*** Block opens ***

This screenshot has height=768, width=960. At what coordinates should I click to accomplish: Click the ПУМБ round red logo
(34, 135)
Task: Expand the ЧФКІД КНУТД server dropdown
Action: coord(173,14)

*** Block closes ***
*** Block opens ***

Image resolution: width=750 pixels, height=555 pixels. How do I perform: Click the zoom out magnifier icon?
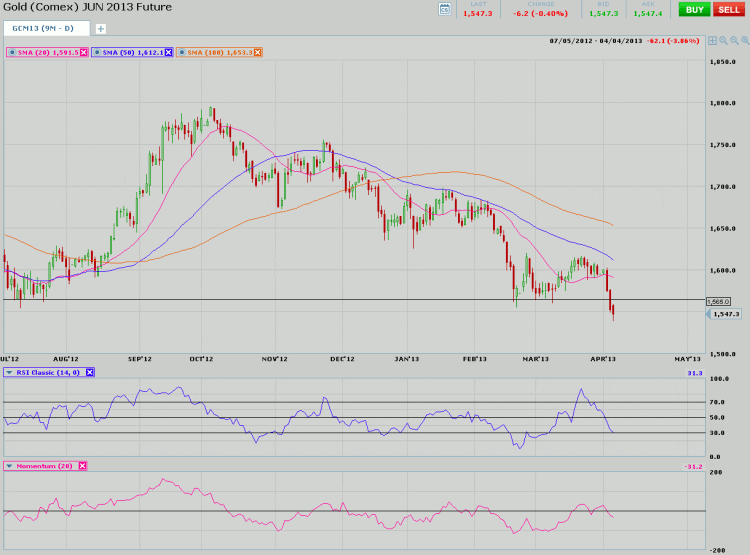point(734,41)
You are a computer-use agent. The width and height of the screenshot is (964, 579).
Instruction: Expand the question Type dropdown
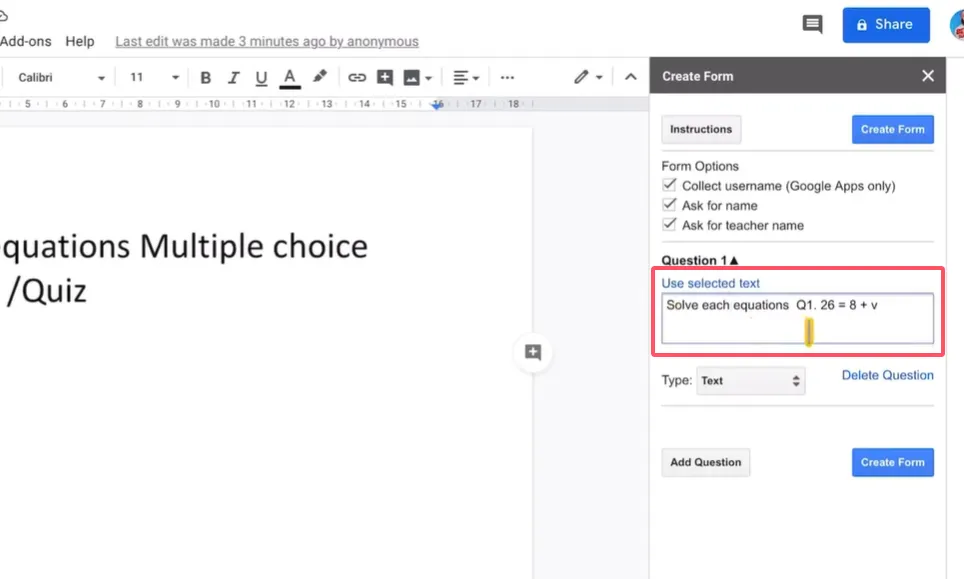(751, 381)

*** Block closes ***
*** Block opens ***

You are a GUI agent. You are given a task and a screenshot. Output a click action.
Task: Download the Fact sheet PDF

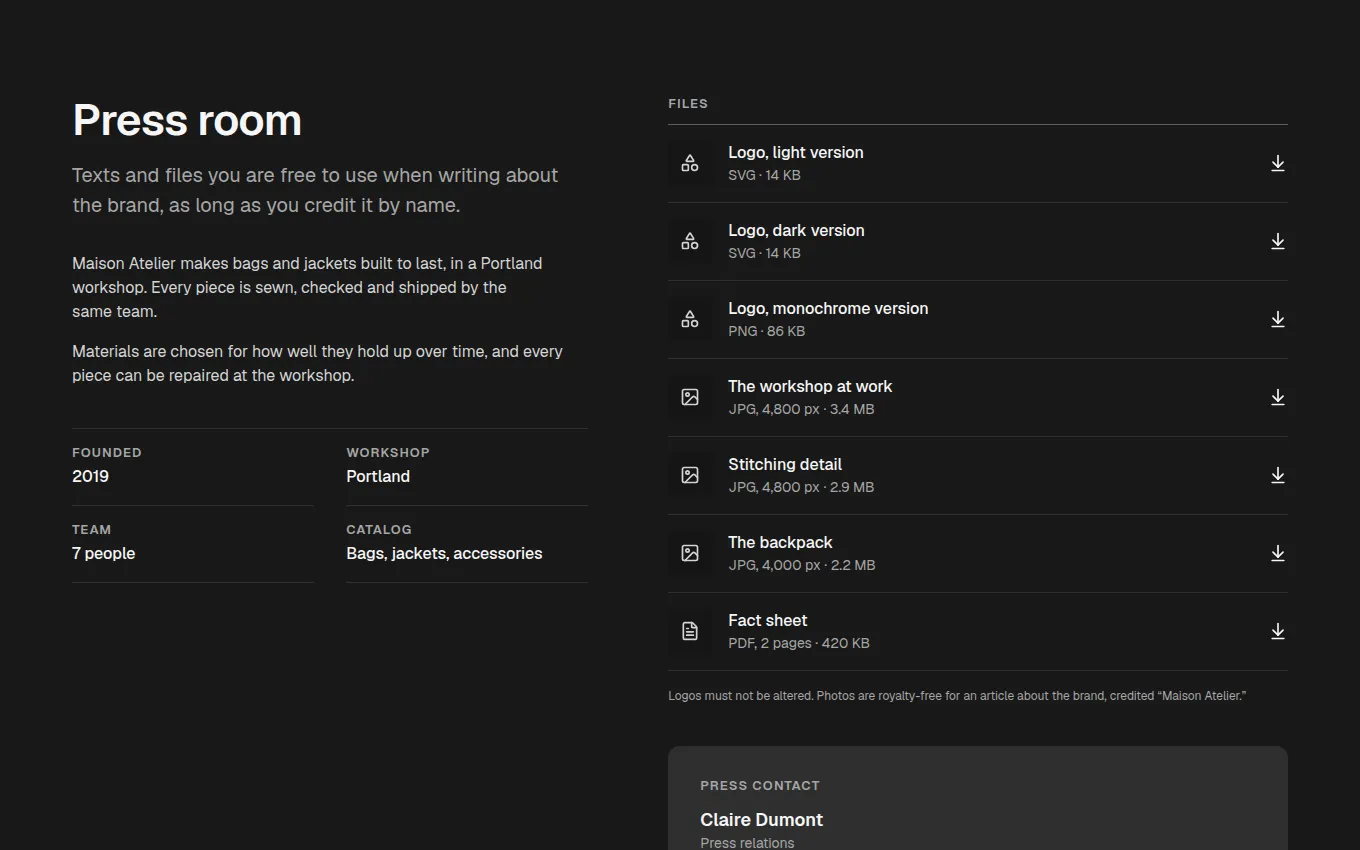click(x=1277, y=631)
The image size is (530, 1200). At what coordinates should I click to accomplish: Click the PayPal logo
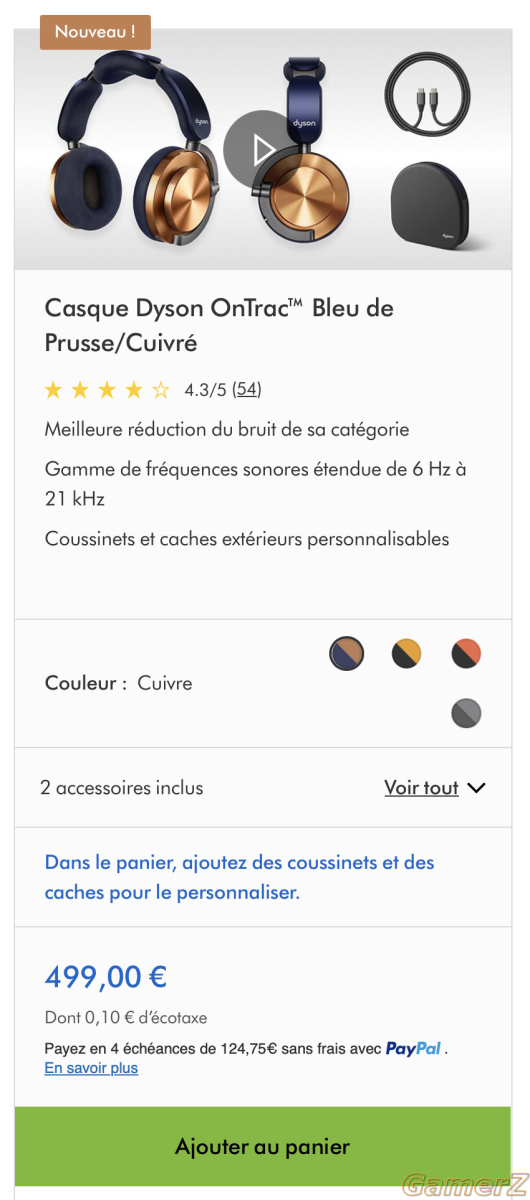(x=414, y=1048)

*** Block closes ***

Task. If a line in the records has the word "agent", copy that line.

Response.
You are a computer-use agent. The width and height of the screenshot is (964, 579).
You are a GUI agent. You are given a task and a screenshot. Output a click action.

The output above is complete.